Name,# of nodes,# slots / node,% coverage
folder,2,8873.5,100
bibliolist,1,3144.0,18
listBibl,2,1546.5,17
file,16,1109.19,100
letter,14,1004.07,79
body,16,666.94,60
text,16,666.94,60
artworklist,1,546.0,3
listObject,1,501.0,3
standOff,14,358.71,28


We want to create special annotations for urls to artwork on the RKD site.

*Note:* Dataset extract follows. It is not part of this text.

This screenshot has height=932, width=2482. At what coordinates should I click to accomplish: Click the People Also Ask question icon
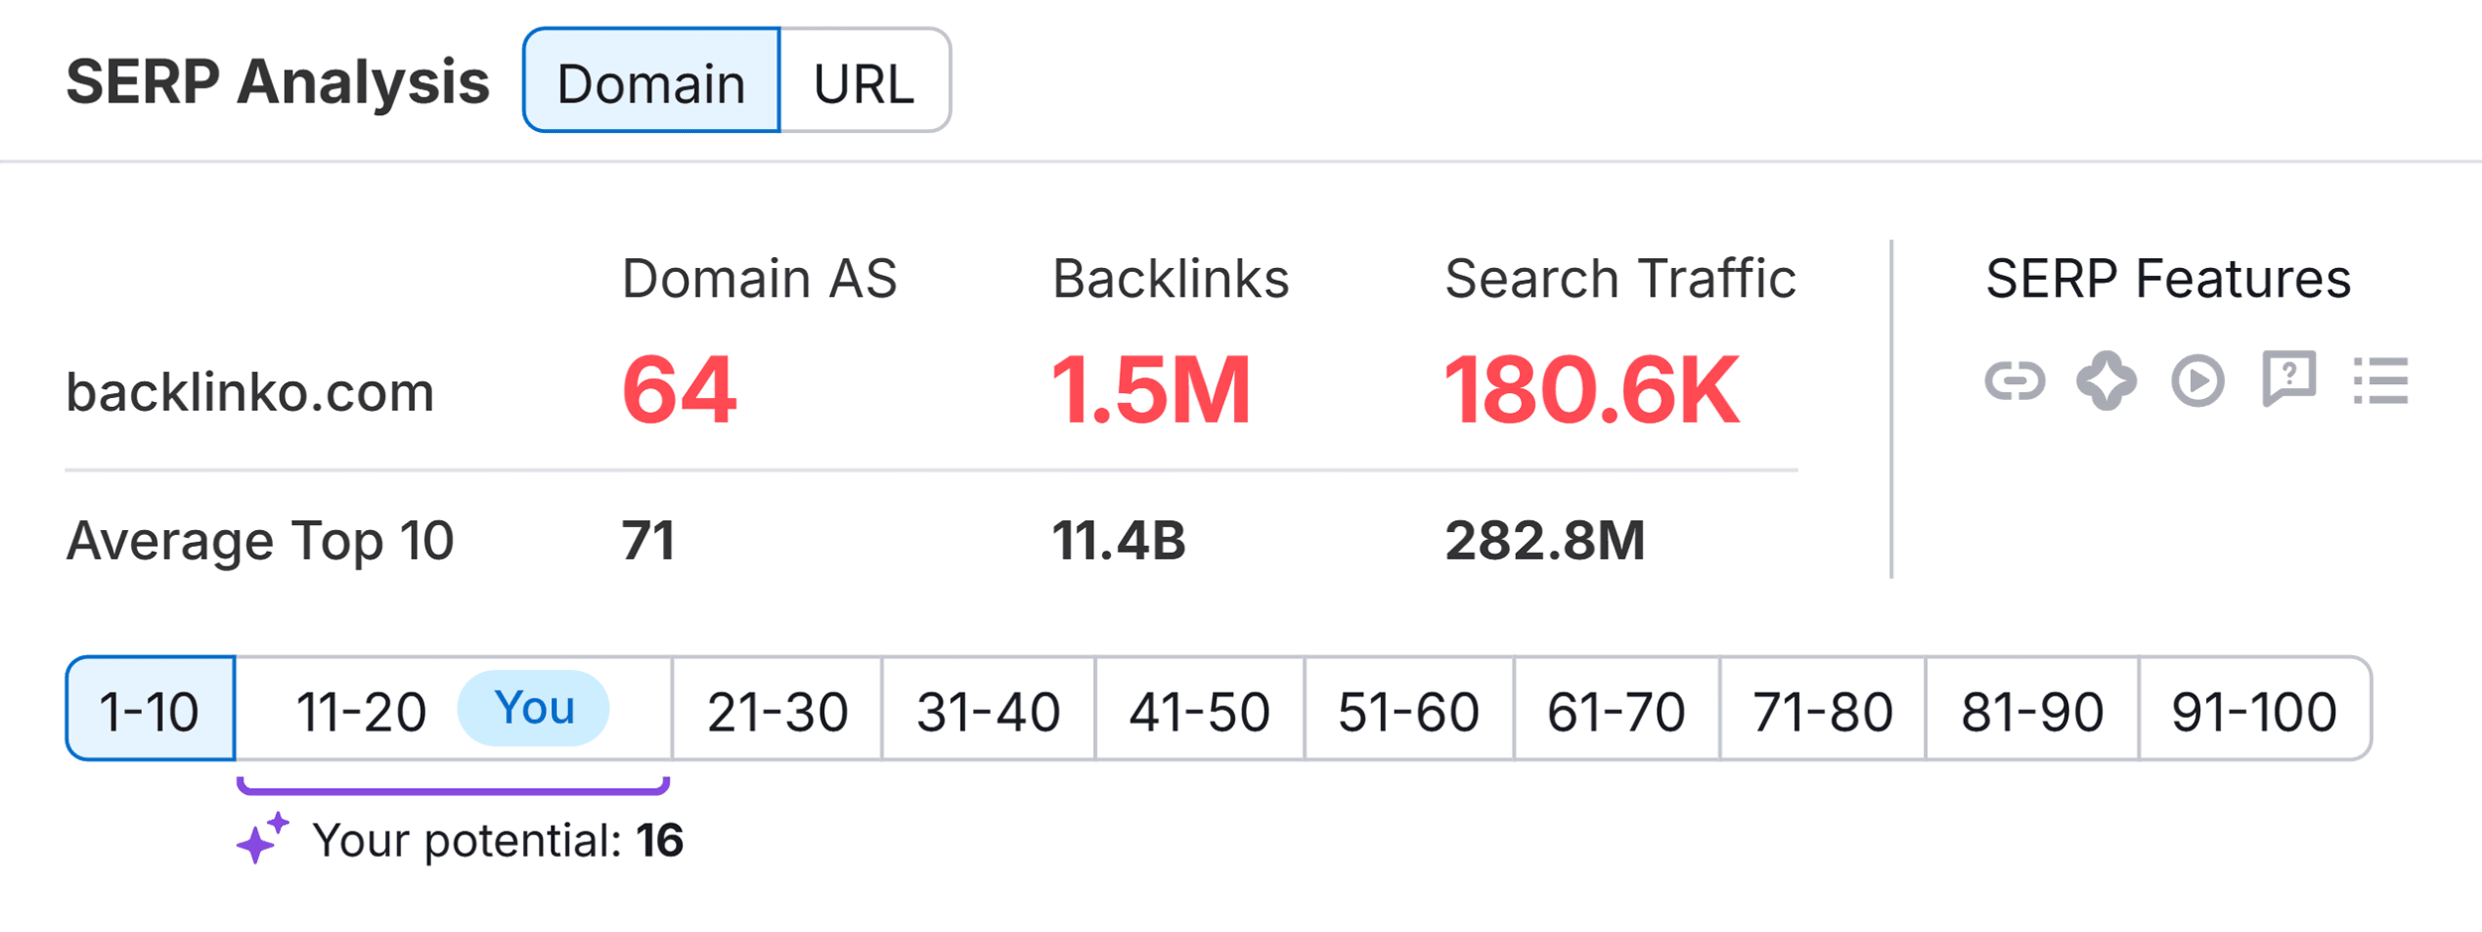tap(2288, 378)
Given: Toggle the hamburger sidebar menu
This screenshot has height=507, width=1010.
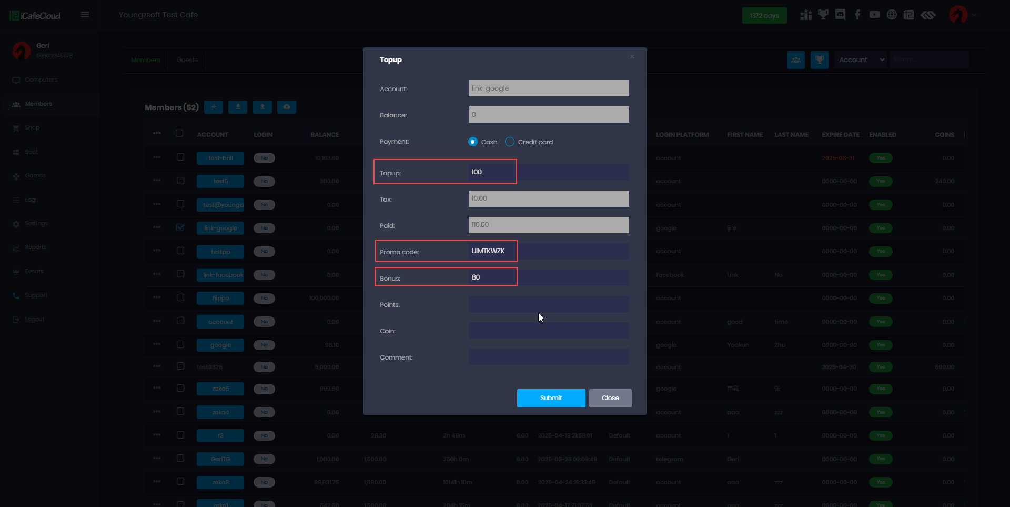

We collect a mapping from TF nodes to such urls in order to pass that to the function that generates
annotations.

In [5]:
RKD_URL_BASE = "https://rkd.nl/explore/images/"


def getArtWorksUrl():
    query = """rs type=artwork-m key~[1-9]"""
    artworksWithRef = A.search(query)
    return {r[0]: f"{RKD_URL_BASE}{F.key.v(r[0])}" for r in artworksWithRef}

In [50]:
skipMeta = False
WA = WATM(A, "tei", skipMeta=skipMeta, extra=getArtWorksUrl())
WA.makeText()
WA.makeAnno()
WA.writeAll()

  0.00s 0 results
Text file:   17747 segments to ~/github/annotation/mondriaan/watm/0.8.13/text.json
 85372 annotations written to ~/github/annotation/mondriaan/watm/0.8.13/anno-1.json
Anno files:   85372 annotations to 1 files


In [54]:
WA.testAll()

Testing the text ...
	TF:  17747
	WA:  17747
OK - Same number of tokens
	TF: Brief aan Aletta de  ... 0-1940. Baarn 1980. 
	WA: Brief aan Aletta de  ... 0-1940. Baarn 1980. 
OK - Same text
Testing the elements ...
	TF:  21684
	WA:  21684
OK - Same number of elements as nodes
	TF:      0
	WA:      0
OK - Same number of processing instructions
	39431 element annotations
	Element : 21684 x
	Pi      :     0 x
	Other   : 63688 x
	Good    : 21684 x
	Wrong   :     0 x
	Unmapped:     0 x
OK - All element annotations OK
Testing the attributes ...
	7890 attribute values
	Good:      7890 x
	Wrong:        0 x
OK - annotations consistent with features
	WA attributes: 7890
	TF attributes: 7890
OK - annotations complete w.r.t. features
Testing the format attributes ...
	252 format values
	formatting attributes: 
		   106 x italics
		    59 x underline
		    36 x indent
		    18 x upsidedown
		     8 x super
		     6 x blockletter
		     4 x right
		     4 x spaced
		     3 x center
		     2 x above
	

True

# Conclusion and caveat

The WATM representation of the corpus is a faithful and complete representation of the TF source and
hence of the TEI source.

Well, don't take this too literally, probably there are aspects where the different representations
differ.

I am aware of the following:

* The TEI to TF conversion has lost the exact embedding of elements in the following case:
  Suppose element A contains the same words as element B. Then the TF data does not know whether A is
  a child of B or the other way round.
  
  This is repairable by adding parenthood edges between nodes when constructing the TF data.
  We should then also convert these TF edges to WATM annotations, for which we need
  structured targets: if `n` is the parent of `m`, we must make an annotation with
  body `"parent"` and target `[n, m]`.

* The TF to WATM conversion forgets the types of feature values: it does not make a distinction
  between the integer `1` and the string `"1"`.
  
  This is repairable by creating annotations with structured bodies like `{"att": value}` instead
  of strings like `att=value` as we do now.